Ted Bochan and Keven Miller reply:

Use the command

INPUT X;PROMPT=chr(27)+”H”;READCNT=0, or, equivalently

INPUT X;PROMPT=”![chr(27)]H”;READCNT=0

We changed our backups from DLT4000 to DLT8000. Is there a utility on the HP e3000 to erase, reformat, and re-initialize DLT tapes so that the DLT8000 will not “switch” to the DLT4000 “compatibility mode” automatically?

Thomas Root replies:

When you mount a (DLT IV) tape that was previously written on a DLT4000 drive, press the density override button to select 40 Gb compressed and then write to the tape. Once it has been written on the DLT8000 it will automatically select the higher density.

I’ve recently discovered that DDS tapes store information about themselves, including some error stats and use count. I would like to use this information to help manage our tapes (discard after so many uses, etc.) but am having trouble accessing the information. Searching the 3000-L archives and the ITRC reveals that the information (the “Tape Log”) can be viewed using the expert SCSI tool in cstm, or the SCSIDDS tool in SYSDIAG; but both of these require passwords that I don’t have. Are there any other tools to access the tape log?

Goetz Neumann replies:

As far as I know, no. However, if your DDS is an external model, you could get yourself a SCSI card for a PC and use the LTT (Library and Tape Tools), which you can download from www.hp.com. It is available for Windows (I checked for XP) and Linux RedHat [at h18006.www1.hp.com/products/storageworks/ltt/index.html]. I have not checked it in detail, but I think the LTT has at least the same diagnostic features as cstm, including firmware management.

[Editor’s note: The password-protected diagnostic tools have been a sore point for years with HP 3000 customers. Many list members were around when HP’s Rich Sevcik promised this would not happen. Of course, he is long gone, but the passwords remain. If you have support from HP, you can get the passwords, but even that may not help. Sometime early in the release cycle for MPE/iX 6.0, SCSIDDS stopped being able to read the tape log. Try as I might I could never get HP to address the issue, at least in part because it was planning to change to cstm with MPE/iX 6.5. I never got around to trying cstm because I did not have an MPE/iX 6.5 or greater system on support at the time. HP has indicated a willingness to do something about the passwords at end of support.]
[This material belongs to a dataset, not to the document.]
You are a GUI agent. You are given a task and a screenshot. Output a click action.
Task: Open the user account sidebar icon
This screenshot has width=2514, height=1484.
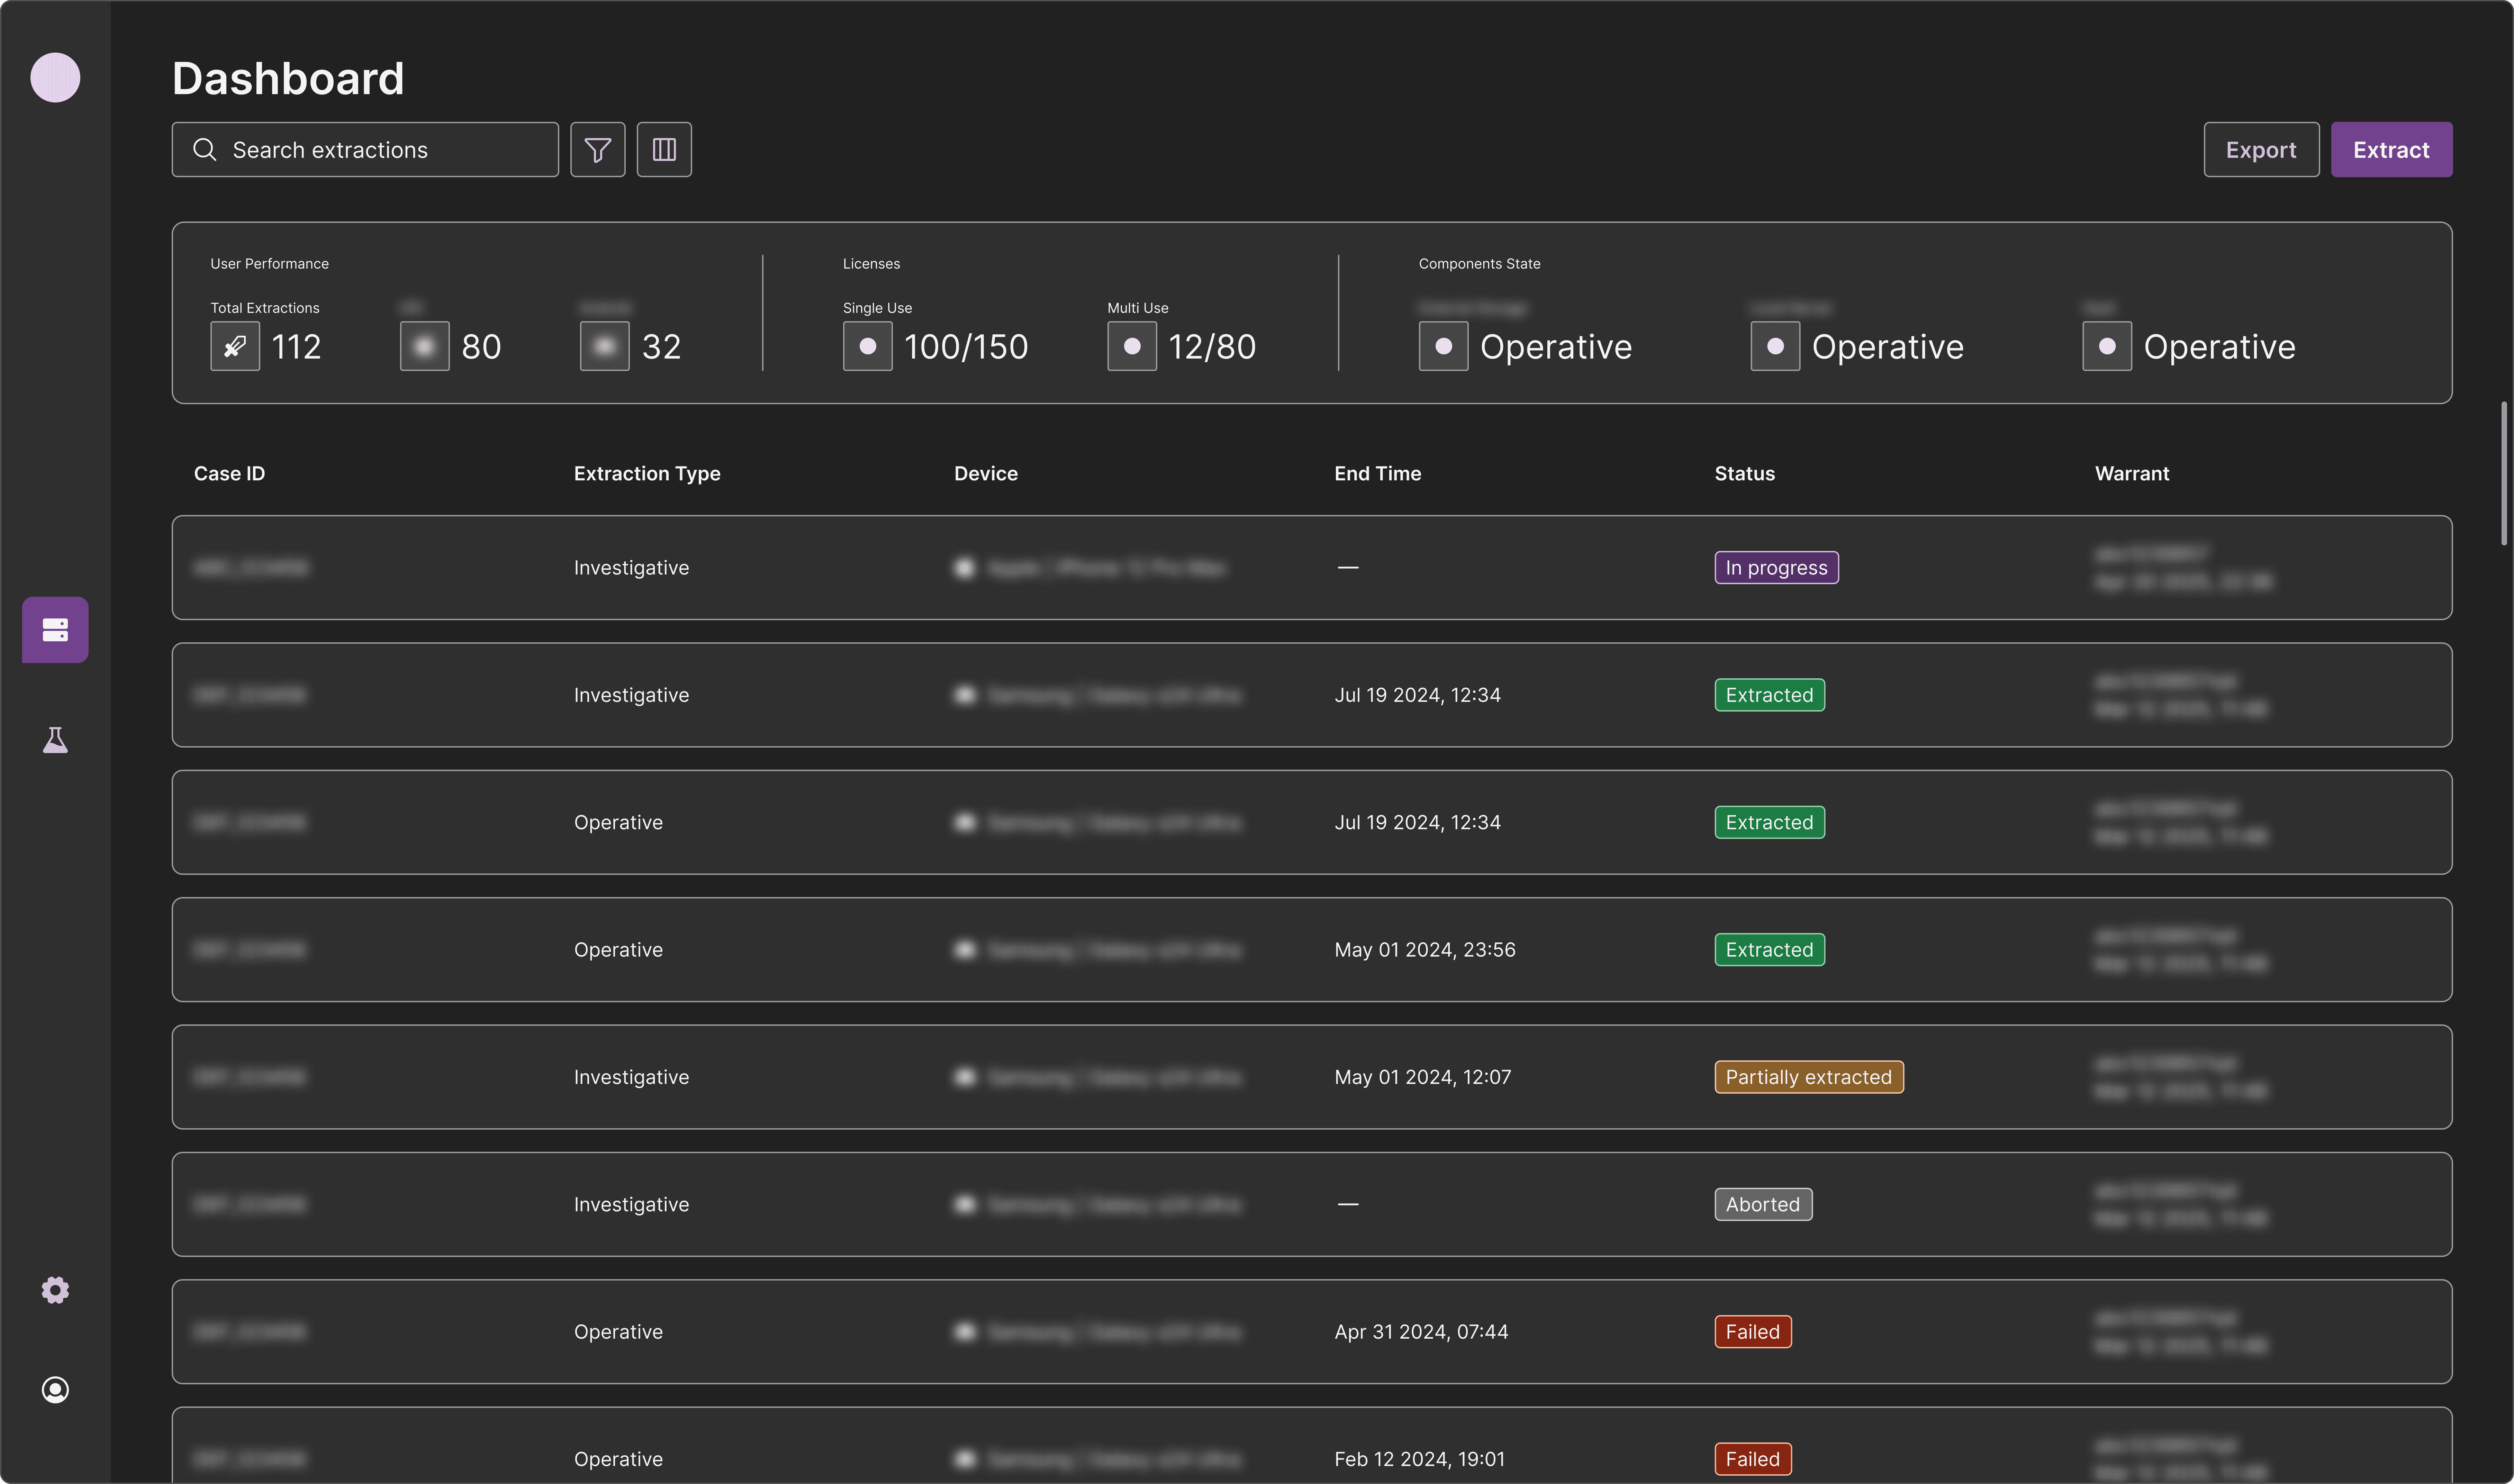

Is there any way to see a file label’s create, modify, etc. times down to the second? We are trying to determine if certain files are being FTP’d up to us in the correct order. Unfortunately a listf only shows to the minute and all are the same.

James Reynolds replies:

Use FINFO parameter -60 for the create time as an integer in the form HHMMSS.

Is there a way to force FINFO to report on only temp files? I am trying to bulletproof a command-file that is supposed to work on a temp file. There should not be a permanent file of the same name, but I am trying to be sure.

Stan Sieler replies:

Use these commands

:file xx, oldtemp
:calc finfo (“*xx”, “exists”)

Note the “*” in the filename given to FINFO. If no temp “xx” exists, I get “FALSE” regardless of whether or not a perm “xx” exists.

How do I retrieve the local node name programmatically? I do not want to have to hard code the node name value into the program I am writing.

Keven Miller replies:

NSINFO items 18 and 19 (docs.hp.com/mpeix/onlinedocs/36920-90008/36920-90008.html).